Imbolc + The Practice of Meditation
Earlier this week we passed through the Imbolc portal - the halfway point between the Winter Solstice and the Spring Equinox. For us in the Northern Hemisphere, Imbolc is the return of the light.
Intellectually I have known for a while that we are closing-in on this point of seasonal shift, but it has only been in the past week that I have felt the tangible increase in light. I notice a wakeful quality and a sense of emerging - not the usual rising from sleep wakefulness, but a gradual coming-to-the-senses kind of awareness; the kind of lucidity that dawns when I realize that I have been dreaming.
And we have been, dreaming.
Deep in the bear cave of the past quarter year, we have been moving through the time of release, dreams, stars, and the vast expanse of all possibility. We have cast our minds far into the shimmering matrix of Indra’s Net. Our dreams have evolved and we have become different.
It’s impossible to dream and stay the same.
Our time of quiescence is drawing to a close.
Like the trees, soon our sap will rise. And with it, our lives will unfurl out into the sunscape of this cycle renewed.
Imbolc is special to me because it is marks my decision to meditate every day. This year is my third anniversary. In one thousand and ninety-five days, I have missed less than ten - and each of those days was a reminder of why I choose this practice.
I started meditating when I was eighteen, and spent a good portion of my early twenties living and practicing within the Buddhist communities of Northern India. I learned from masters of different traditions - Theravaden śamatha and vipassana, Japanese zazen, and Tibetan vajrayana. While I received so much valuable guidance and gained lots of experience in India - it took me almost fifteen years to develop a truly consistent practice. Even though I was devoted to meditation, I saw it more as a something to accomplish. This perspective infused effort into my practice. Effort can feel wonderful when we have the impression that we are gaining ground in the direction that we wish to move in - but with meditation, effort runs crosscurrent to its essence.
I have met a lot of people over the years who tell me that they would like to meditate, but they feel discouraged or put-off by their own attempts. I can relate. Meditation can seem hard when we are approaching it like it is a task to tick off our list, or even as a skill to master. A common remark I have heard is “I’m just not good at meditating.”

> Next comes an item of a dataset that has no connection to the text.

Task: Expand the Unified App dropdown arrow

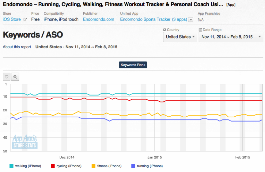Action: (191, 20)
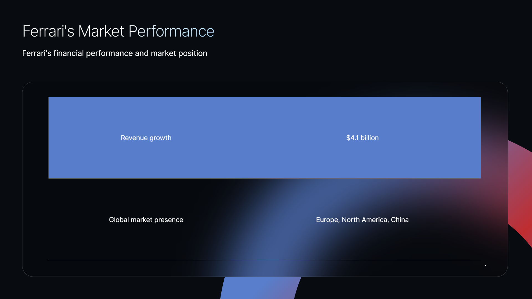
Task: Select the "$4.1 billion" table cell
Action: pos(362,138)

It makes sense that we have cultural concepts of meditation as something challenging. The perennial scene of an ancient yogi in a solitary cave, spending day-in and day-out in deep samadhi, connotes a high level of dedication and seems to imply a certain amount of effort. For anyone who has entered a meditation session with the notion of accomplishing “something” - such as a quieted mind or a deep state of absorption - effort and strain can arise as very real internal experiences. The funny thing about meditation, is that the essence of the practice is a relaxing back into our natural state. Meditation is not really about learning to do anything new, but learning to recognize and amplify what we already have and are. Any kind of attempt to create, conjure, or attain induces a state of tension within our mind-body, and actually creates its own obstacle to overcome. Beautifully paradoxical, the meditative state opens in the absence of effort, because we are already inherently connected to it.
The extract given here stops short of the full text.